Growing up, when I stood on the roof of my Dad’s house and looked to the west, I would see the cooling tower of one of three nuclear power plants long before my eyes reached the horizon. Since it was the mid 1980s, entertainment television included TV movies like “Special Bulletin” and “The Day After”. Seeing what would happen when bad nuclear things occurred, folks in the community would tend to get tense when hearing the annoying two-tone signal of what was then known as the “Emergency Broadcast System”. Not to worry, it was always a test.

The newer “Emergency Alert System” doesn’t sound as dire with its “duck fart” noises but the sense of urgency remains, especially when everyone mobile device within earshot starts sounding an alarm simultaneously. It’s unnerving.

The State of Illinois fired of the Emergency Alert System today to let people know they need medical people to register at IllinoisHelps.net to assist with the COVID-19 pandemic. Because of my “training” of the urgency related to the use of EAS, I was rather unnerved by all of my iDevices screeching and vibrating at once to convey this announcement to Illinoisans. I wretched about it on Twitter; looking back I probably wretched too much, but I maintain that if EAS is fired off too often, people are going to start to ignore it. And then, universe forbid, we have a tornado, nuke, or asteroid bearing down on the city, people will ignore the EAS instead of taking precautionary measures, because they’ve been training to respond to it like an intercom system.

I fully understand what the Illinois officials are trying to do, and that’s raise awareness of the need for trained medical personnel. So I will restate this, if you are able to help, please register at IllinoisHelps.net.

Apparently the EAS notifications unnerved a few folks. After I wretched about it on Twitter I went for a walk around the block. A woman walking on the other side of the street was sobbing loudly into her phone, telling someone that the only place she feels safe is the cemetery and that’s because her parents are dead and they’re the only ones that know what’s going on. Another man was yelling into his phone about being newly unemployed. I turned the corner and another woman was yelling at someone on the porch about the “emergency tones”.

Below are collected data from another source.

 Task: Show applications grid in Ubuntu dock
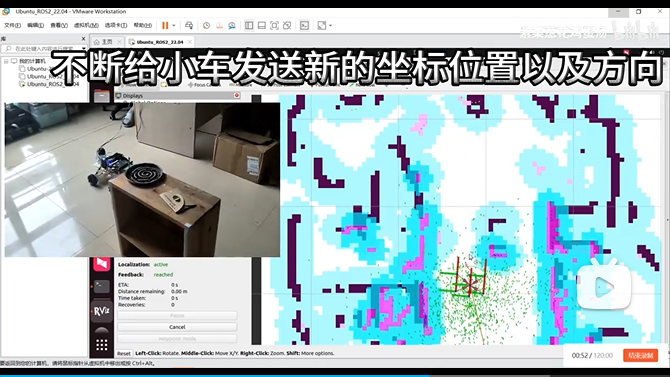pos(102,345)
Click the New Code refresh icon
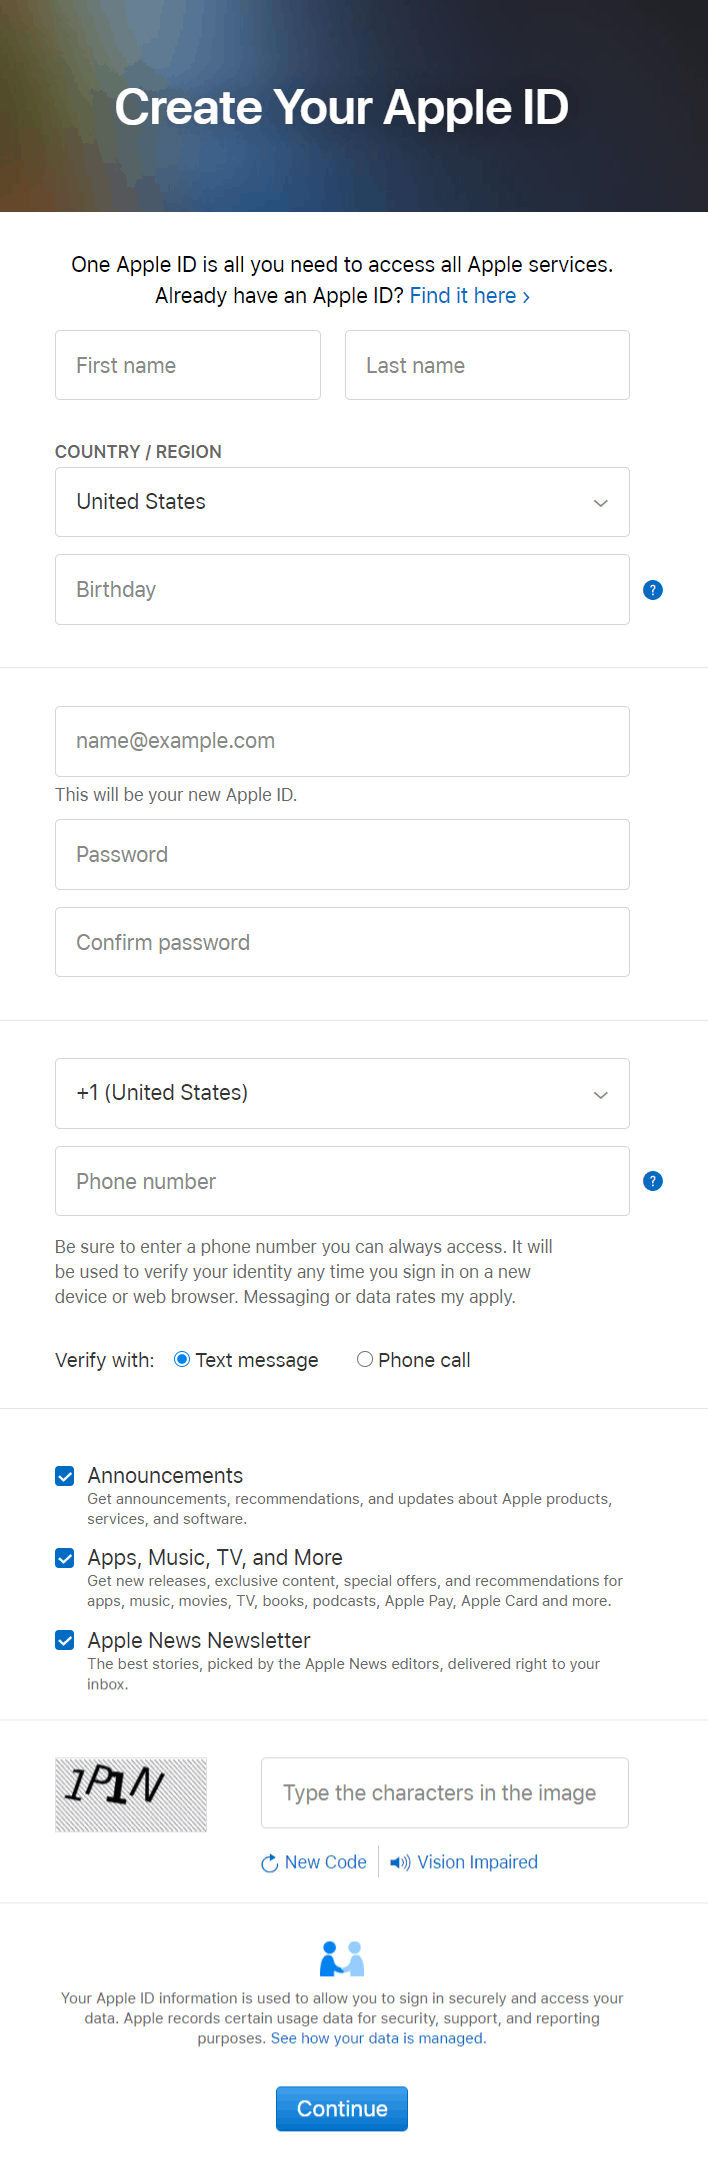 click(x=269, y=1863)
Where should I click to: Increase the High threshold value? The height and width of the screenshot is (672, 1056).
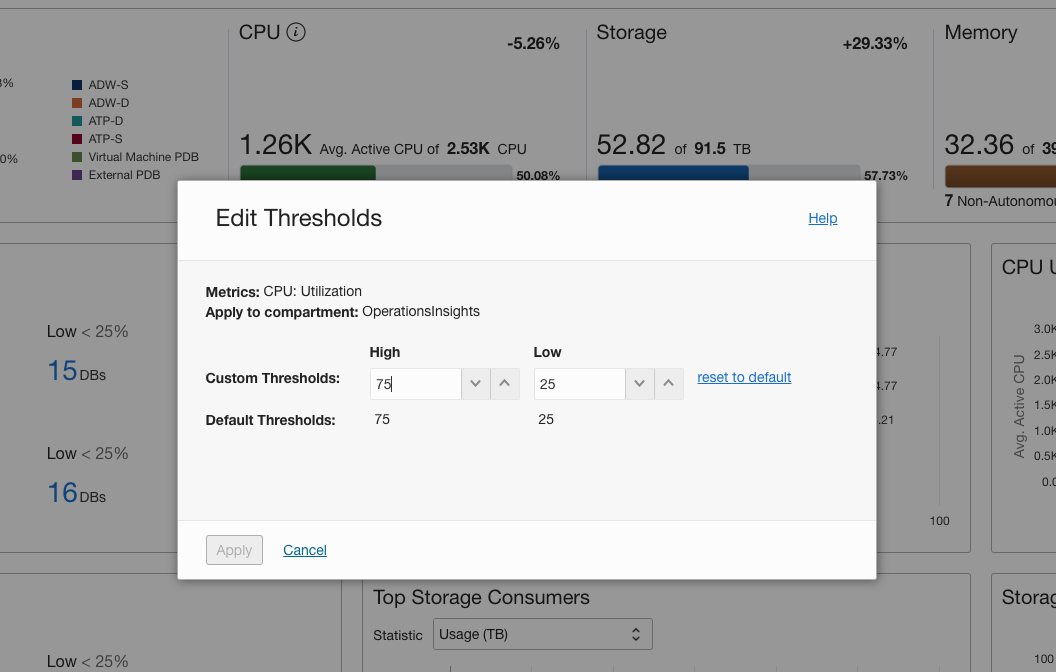505,384
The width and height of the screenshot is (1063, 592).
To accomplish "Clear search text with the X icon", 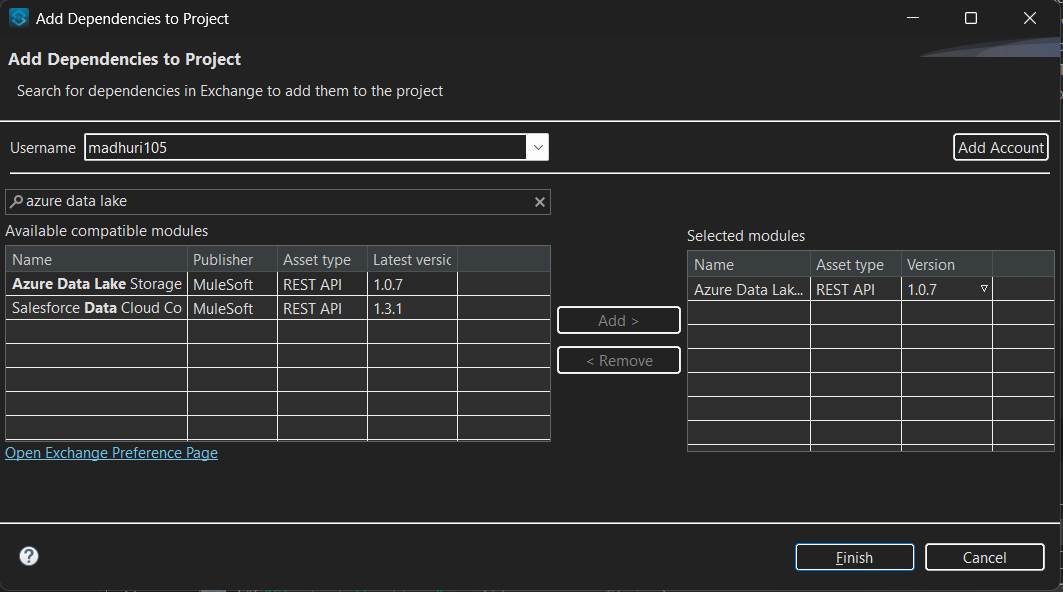I will (540, 202).
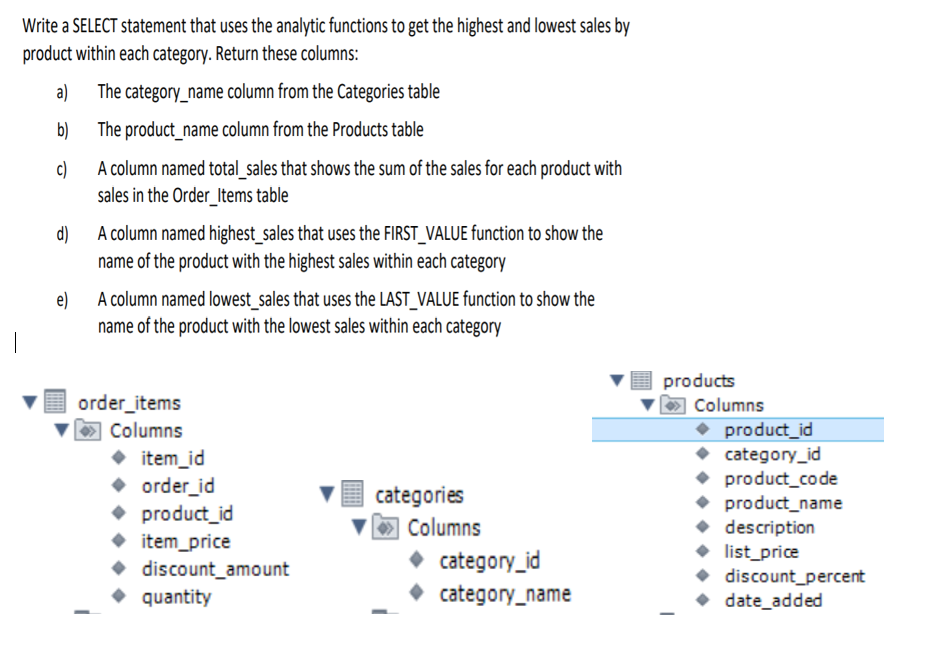Click the Columns icon under products
Screen dimensions: 952x665
(x=671, y=406)
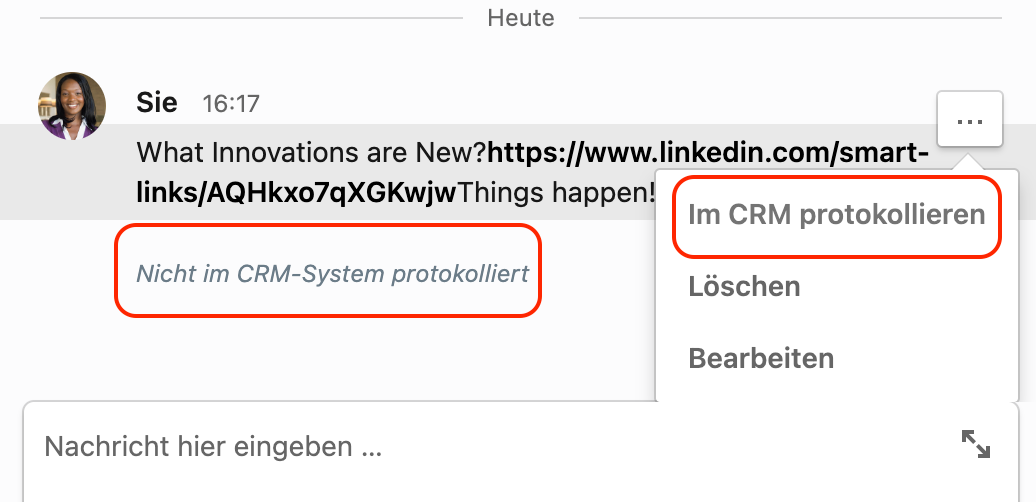Select Im CRM protokollieren from the menu

(836, 215)
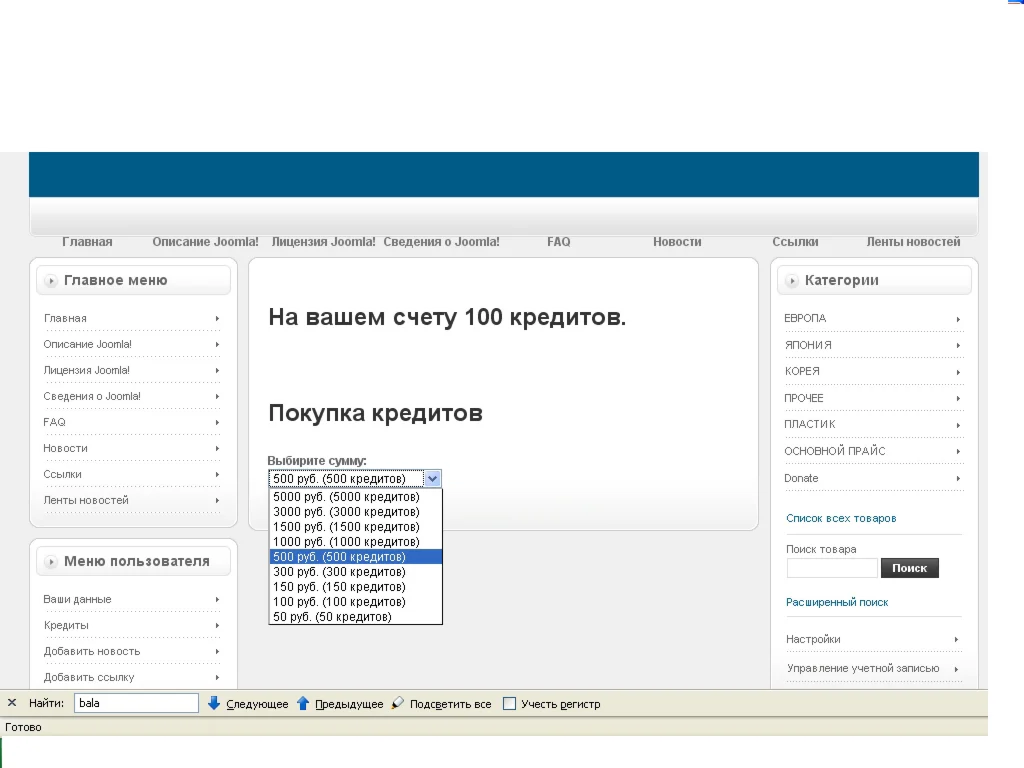
Task: Enable the Учесть регистр checkbox
Action: pyautogui.click(x=509, y=703)
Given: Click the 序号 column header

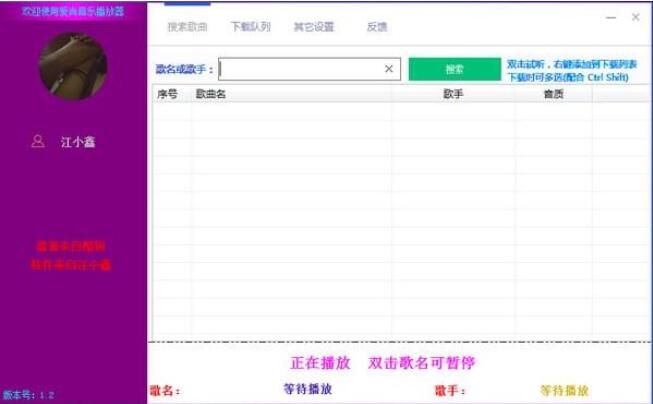Looking at the screenshot, I should 167,94.
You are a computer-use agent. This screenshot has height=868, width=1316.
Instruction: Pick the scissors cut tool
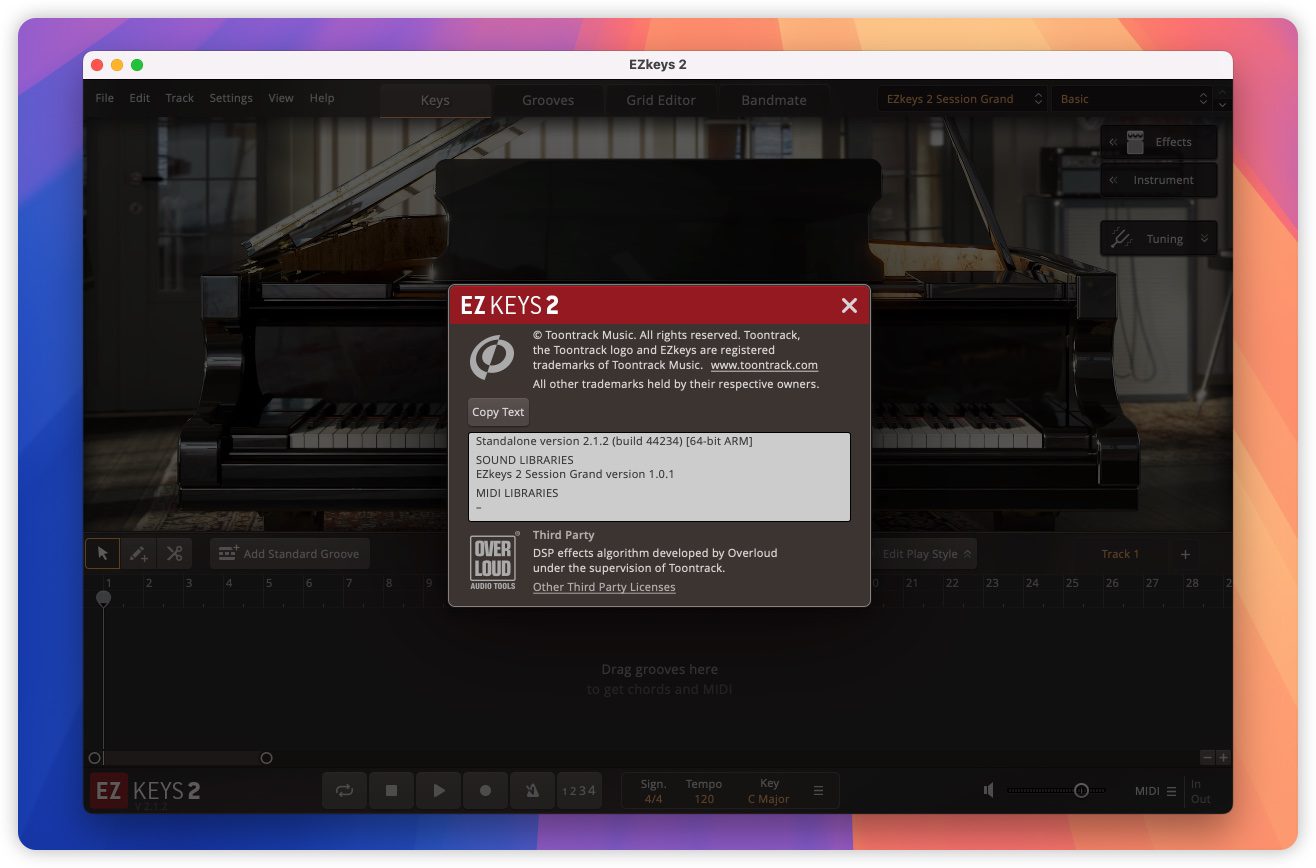[174, 553]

With today’s news that we are to remain “shelter-in-place” for the next 30 days, I understand it is a necessity but I am frustrated. I’m trying to smile and I’m going to make an effort wretch less on Twitter, but I’m really not enjoying this whole shelter-in-place thing, mostly because it’s not being consistently implemented across the country and I fear the non-sheltering states are just going to let their folks carry the virus all over the place while the rest of us sit at home. Of course, there’s no consistency coming out of D.C.; one minute the Orange One is screaming at a reporter for being mean, the next minute he’s adding tens of billions to the population of South Korea. Trump is throwing out sound bites as fact and showing obvious partiality to the states that matter to him politically.

We do not need more chaos in this situation.

I wanted to give a reassuring smile or gesture of some sort to the woman who spends her days in the cemetery but I can’t do that from two meters away. I realize now that complaining on Twitter isn’t going to solve anything either, so I hope to not do that again.

We are going to get through this and I’m hopeful we’ll all be fine when this crisis has run its course.

In the meanwhile, maintain your distance and smile, and try not to be alarmist. I’m going to do my best to do the same.